You don't have my meaning. If he was a great Dad, and his ex fought hard to keep things going - then he walked for his own reasons, nothing more she could do - he wouldn't then give up on his older children.

Or he wasn't a great Dad, and you are seeing the evidence writ large right now. He hasn't suddenly become BAD DAD because another woman is in his life. A good Dad will pick a woman FOR his children. DH homed in on me precisely because my life experience was relevant for his kids!

TwinsandTrifle · 28/08/2021 23:31

So again you think the resident children should have a worse holiday so that the non resident children can have more holidays? How is that fair?
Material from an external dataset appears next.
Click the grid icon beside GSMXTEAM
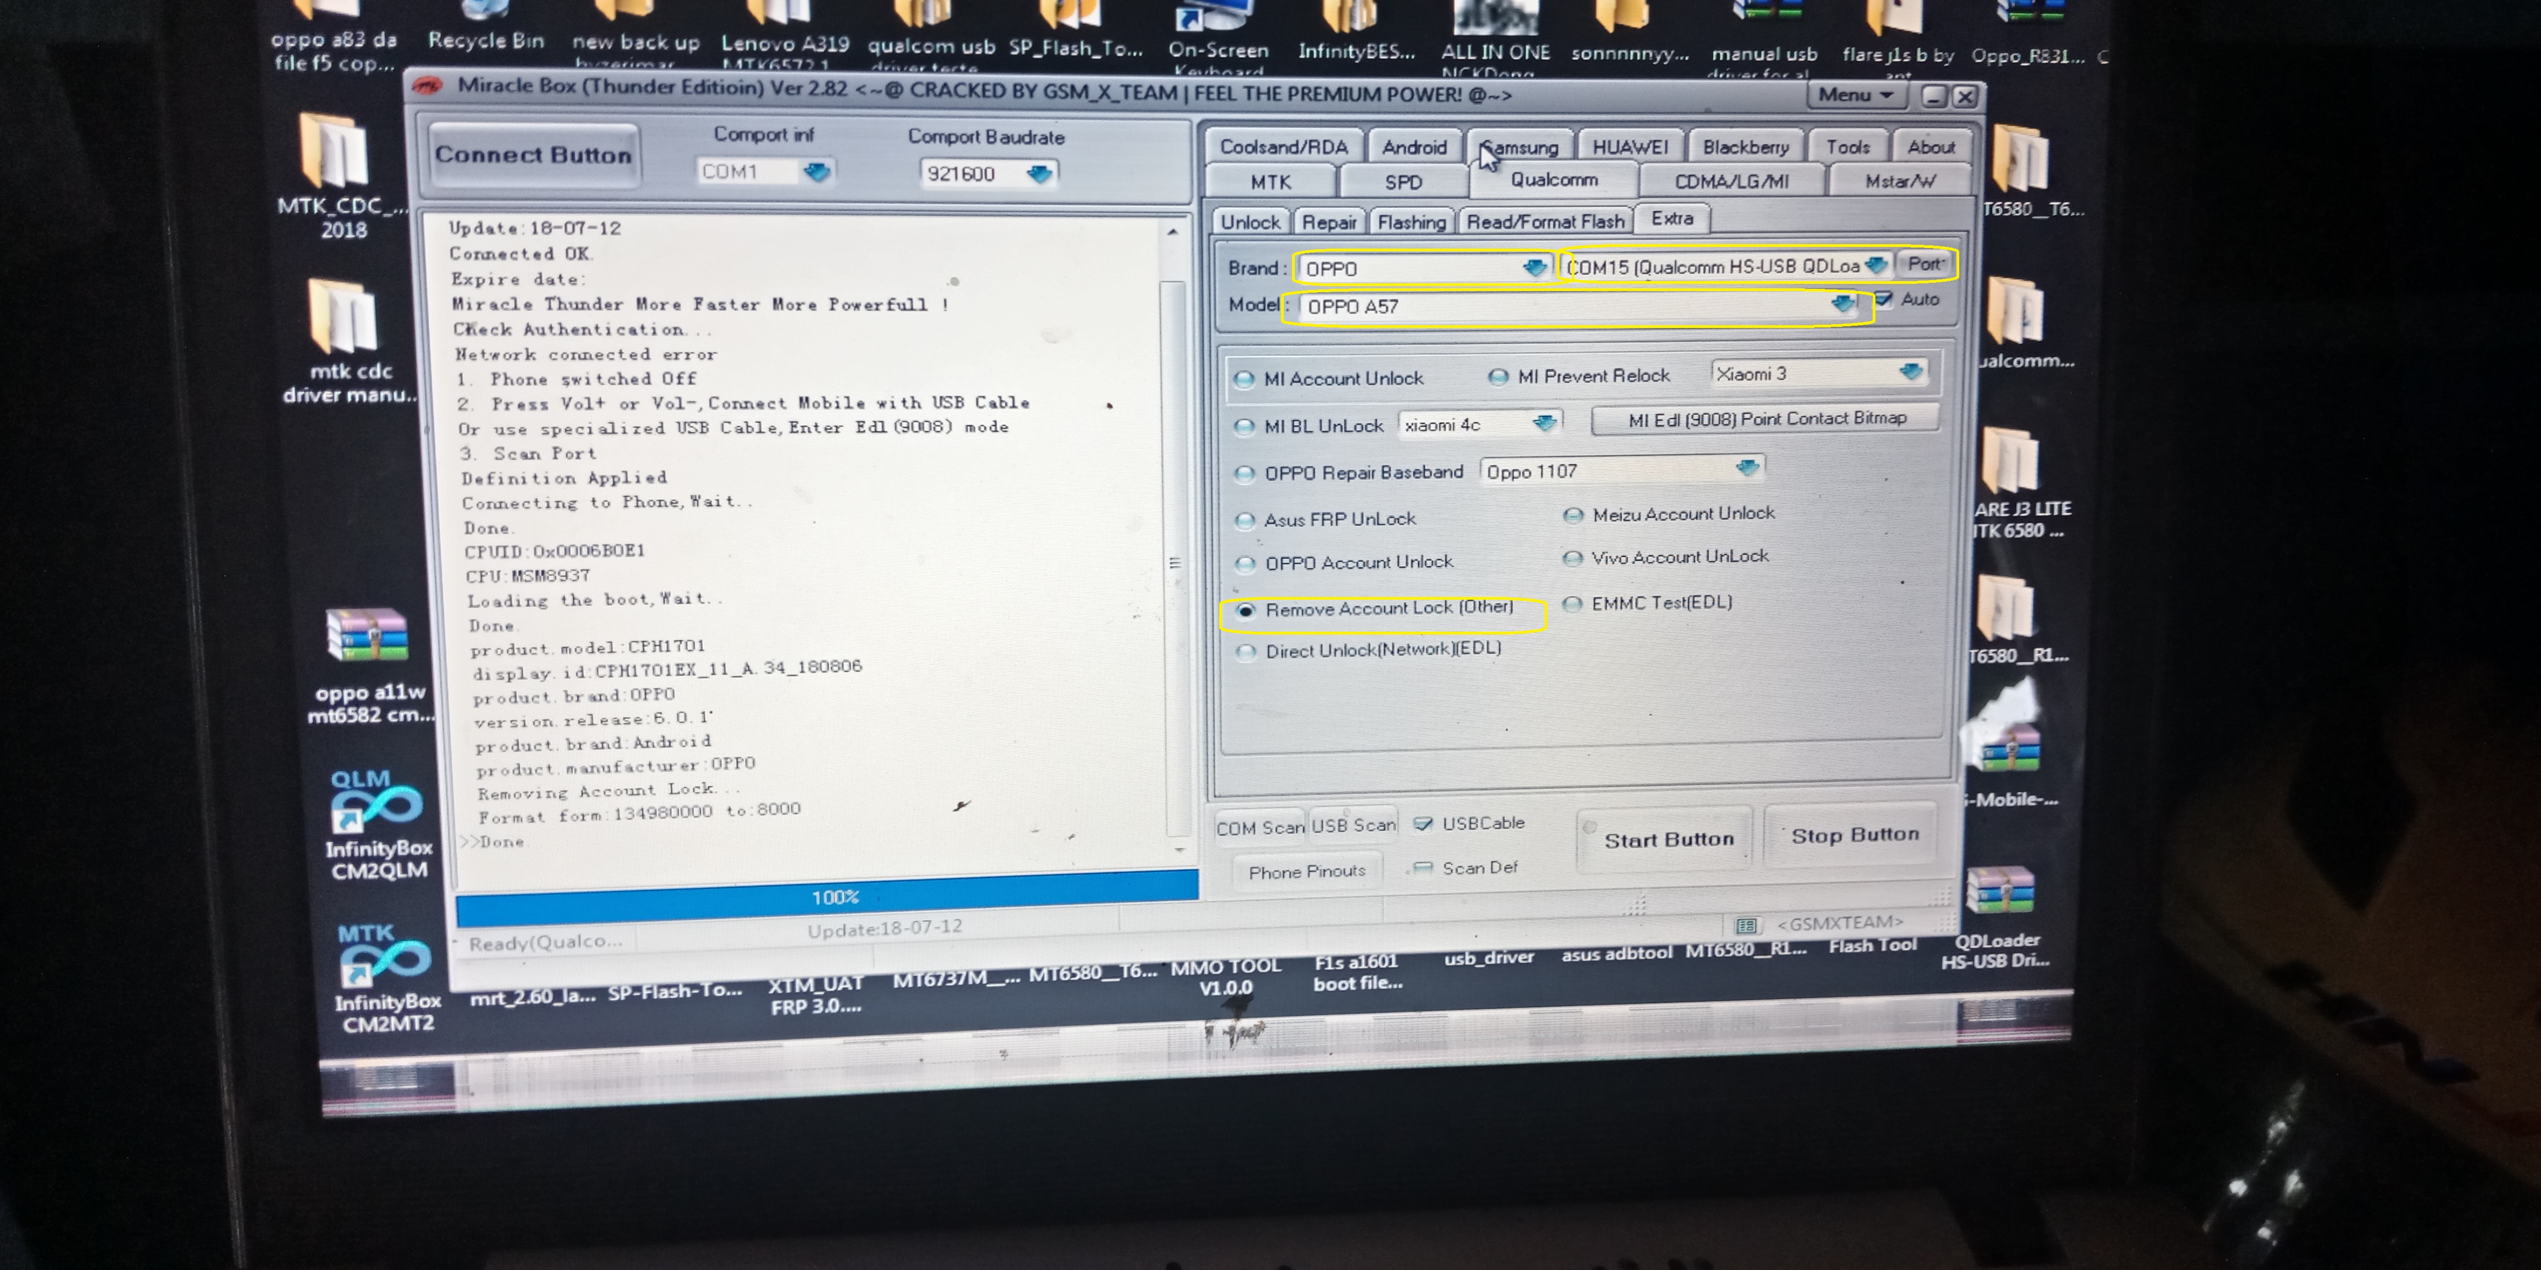Image resolution: width=2541 pixels, height=1270 pixels. click(1746, 925)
Yes. And this mentality, unsurprisingly turns out to be part of a situation where the children don't have a good relationship with their dad. But, of course, this is zero to do with their mum. It's all the dad...obvs...
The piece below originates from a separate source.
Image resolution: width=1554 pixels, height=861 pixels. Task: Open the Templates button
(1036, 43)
Frankola · 29/08/2021 04:24

We've done it loads. I don't feel bad at all.

Why should my kids miss out?

Don't worry OP. You have to cut your cloth...

Getawaywithit · 29/08/2021 08:54

And this mentality, unsurprisingly turns out to be part of a situation where the children don't have a good relationship with their dad. But, of course, this is zero to do with their mum. It's all the dad

Well quite. I mean why would a man earning £100k plus ever take his kids on holiday, let alone pay any maintenance for them? Why would he give them £2 for a forgotten busfare or a sandwich for lunch instead of saying ‘I’m not giving you a penny, that’s your mother’s job’? Why would he sign up the kids for music classes and then refuse to pay for them?why would he and step mum continually tell his children that their mother is ‘stupid and lazy’ when step mum doesn’t bother working and mum’s out doing a full time professional job?

Must all be mum, eh? Never dad’s fault his kids can’t be bothered with him.

Reallyreallyborednow · 29/08/2021 09:08

Do all men earn 100k?

Why would he sign up the kids for music classes and then refuse to pay for them?

My brother paid for activities. Music that the child wanted, a sport they wanted to do. Ex said it was easier if he paid the money to her as she dealt with the school, it was physically closer.

Guess what? He paid for months before the child told him their mum had said no to the lessons because they “couldn’t afford it”.

Every situation is different. We all want our children to be treated equally, but equal isn’t always fair. If you are separated there will be times one set of children get something the other doesn’t. It’s unavoidable. Making it such a big deal doesn’t help.